ClaimsTree <- rpart(bucket2009 ~ age + arthritis + alzheimers + cancer + copd + depression + diabetes + heart.failure + ihd + kidney + osteoporosis + stroke + bucket2008 + reimbursement2008, data = ClaimsTrain, method = "class", cp = 0.00005, parms = list(loss = PenaltyMatrix))
If the rpart function knows that we’ll be giving a higher penalty to some types of errors over others, it might choose different splits when building the model to minimize the worst types of errors. We’ll probably get a lower overall accuracy with this new model.
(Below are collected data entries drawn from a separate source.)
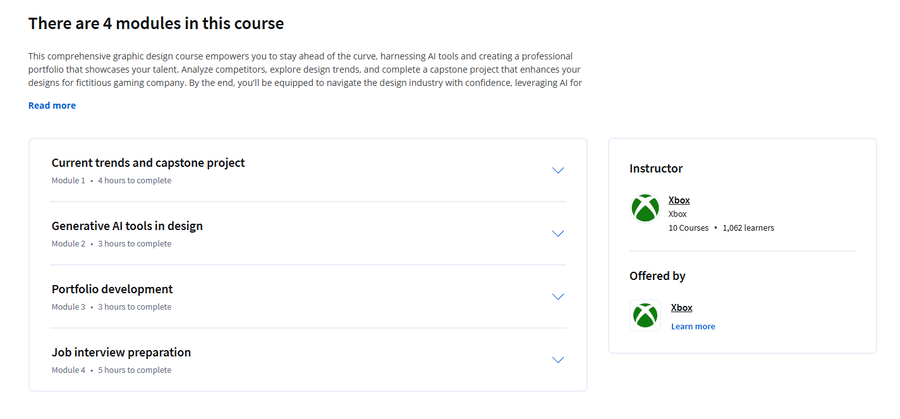This screenshot has width=900, height=419.
Task: Select the Current trends and capstone project title
Action: 148,163

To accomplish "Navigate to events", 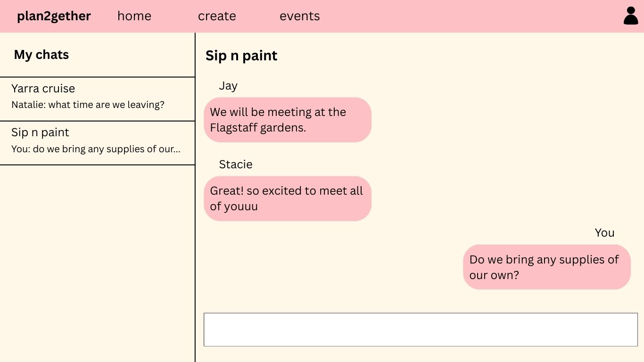I will tap(299, 16).

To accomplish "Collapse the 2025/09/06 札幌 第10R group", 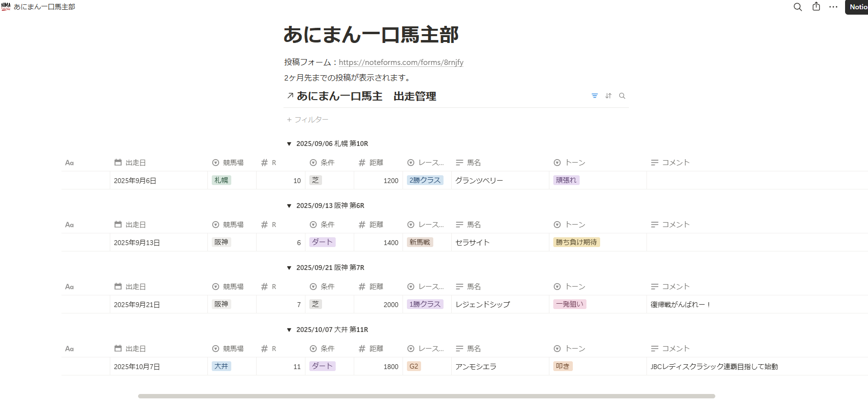I will click(289, 144).
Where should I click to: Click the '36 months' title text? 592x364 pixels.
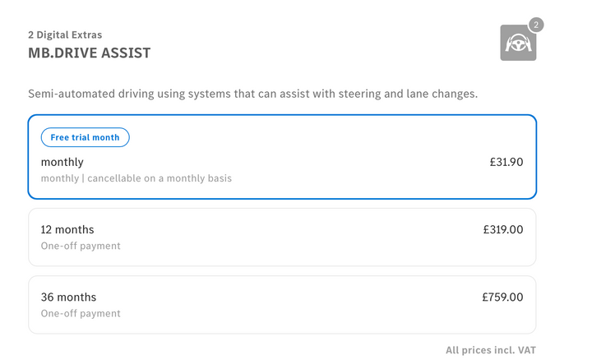[68, 297]
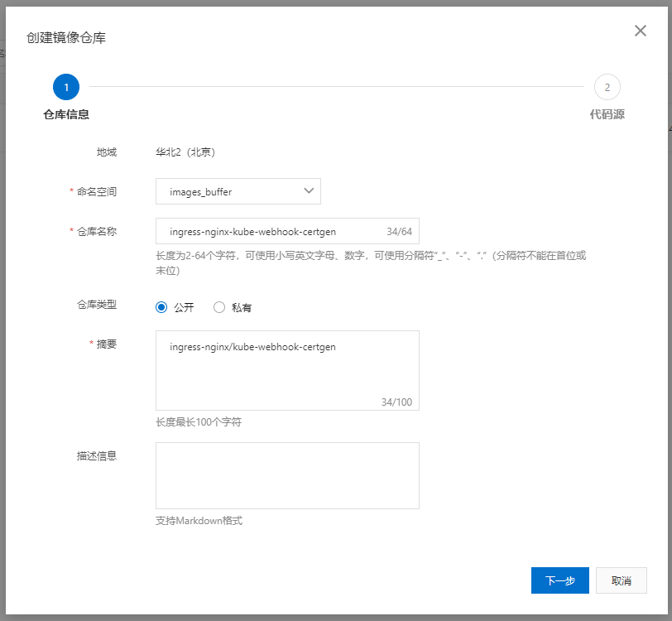This screenshot has height=621, width=672.
Task: Click the empty 描述信息 text area
Action: (287, 475)
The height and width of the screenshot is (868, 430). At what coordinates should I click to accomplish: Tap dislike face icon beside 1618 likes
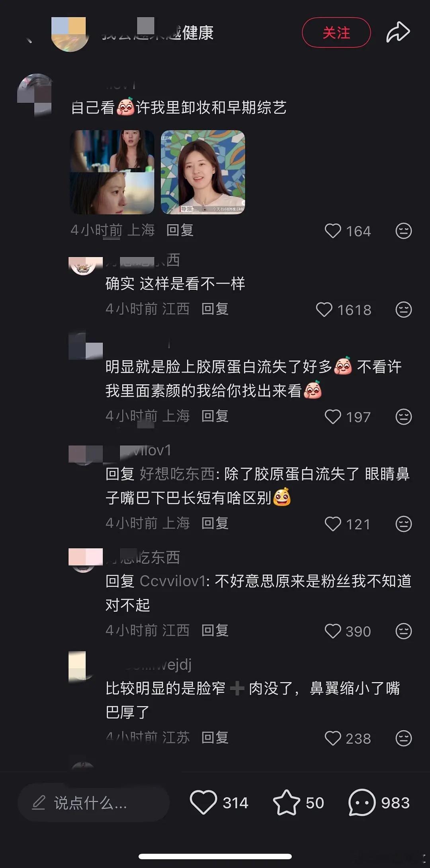click(x=403, y=310)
But hopefully, the penalty error will be much lower too.
predictTest <- predict(ClaimsTree, newdata = ClaimsTest, type = "class")
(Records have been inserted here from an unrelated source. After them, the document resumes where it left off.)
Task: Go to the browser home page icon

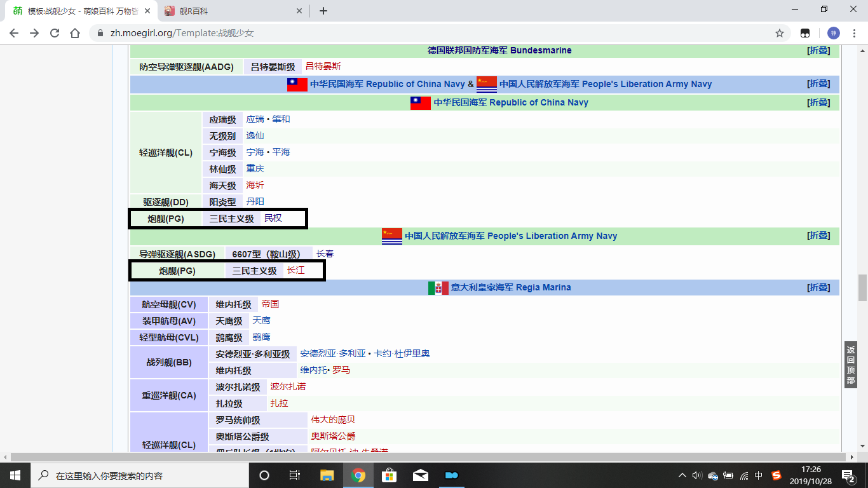Action: pos(75,33)
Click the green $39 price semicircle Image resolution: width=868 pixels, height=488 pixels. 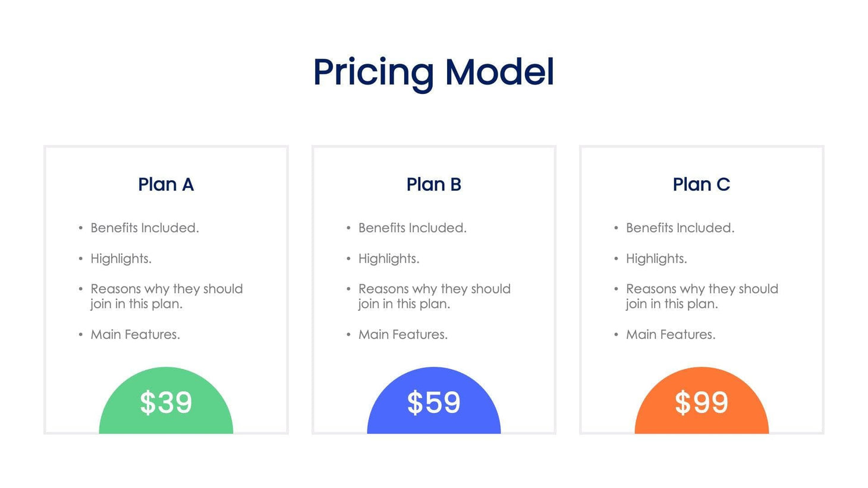coord(166,402)
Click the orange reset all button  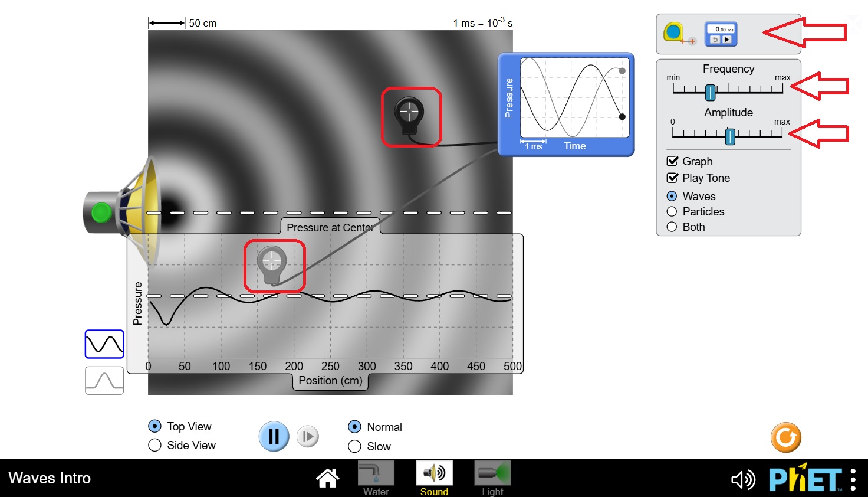tap(785, 438)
table(ClaimsTest$bucket2009, predictTest)
## predictTest
## 1 2 3 4 5
## 1 94310 25295 3087 286 0
## 2 7176 18942 8079 643 0
## 3 3590 7706 4692 401 1
## 4 1304 3193 2803 636 1
## 5 135 356 408 156 2
Model accuracy is 0.647
(94310+18942+4692+636+2)/nrow(ClaimsTest)
## [1] 0.6472746
Penalty error is:
sum(as.matrix(table(ClaimsTest$bucket2009, predictTest)) * PenaltyMatrix)/nrow(ClaimsTest)
## [1] 0.6418161
The modified model has lower accuracy but lower penalty error.